I think we should add jupytext as one of our downstream tests. Would you like to try that?

Yeah, I'll give it a shot.

[Wh1isper]

Downstream tests for jupytext passed: https://github.com/jupyter-server/jupyter_server/actions/runs/6965772158/job/18954954991?pr=1367

[fcollonval]

Thanks @Wh1isper to work quickly on a fix an @blink1073 to review the code.

I started something yesterday but did not get the chance to finish. Basically I was proposing to return two attributes hash and hash_algorithm to have something generic as security wise what is now secure may not be in the future.

My code was ready I was only looking at how to test this without explicitly adding a dependency like jupytext that may evolve in the future.
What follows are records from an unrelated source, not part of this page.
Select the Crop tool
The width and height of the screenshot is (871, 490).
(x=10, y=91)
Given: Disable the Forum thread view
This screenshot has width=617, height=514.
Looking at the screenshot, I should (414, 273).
If you give 3h (it's still very early for me 😅) I can contribute to this one.

[Wh1isper]

@fcollonval 😄 Good morning, I've just finished lunch being in GMT+8.

Returning hash and hash_algorithm is a good idea, it requires us to have a HashManager and then choose a default hash_algorithm. I wonder if it would be possible to allow the client to choose the hash_algorithm, which might be useful (or maybe not).

[Wh1isper]

I'd like to try to add hash and hash_algorithm, please review this PR later.

[Wh1isper]

Ready for review.

[fcollonval]

@Wh1isper I pushed in https://github.com/fcollonval/jupyter_server/pull/1 a bunch of improvements. Feel free to cherry-pick them.

[fcollonval]

I would also strongly suggest removing the downstream test against Jupytext because it is not an official Jupyter subproject and we don't have a say on it.

To check for no regression, my PR contains an appropriate ContentsManager mock up.

[blink1073]

I think it is fair to test against a handful of popular community projects. I've seen that pattern used by other projects like mypy and ruff.

[davidbrochart]

The file hash is actually something we could take advantage of in collaborative editing. We currently compare timestamps to check if the server was the one who saved the file last, and if not then we get the new content from disk. Having a file hash would be more reliable. Thanks for the idea and for you work @Wh1isper!

[Wh1isper]

@fcollonval Thank you. I've learned a lot from that!

To pass the typing test, I added a number of # type: ignore.

[Wh1isper]

😀 I'd like to ask you to review again.

Thank you all!

[blink1073]

Thanks again @Wh1isper! I'll make a new release early next week.

[Wh1isper]

My pleasure. Thank you all :D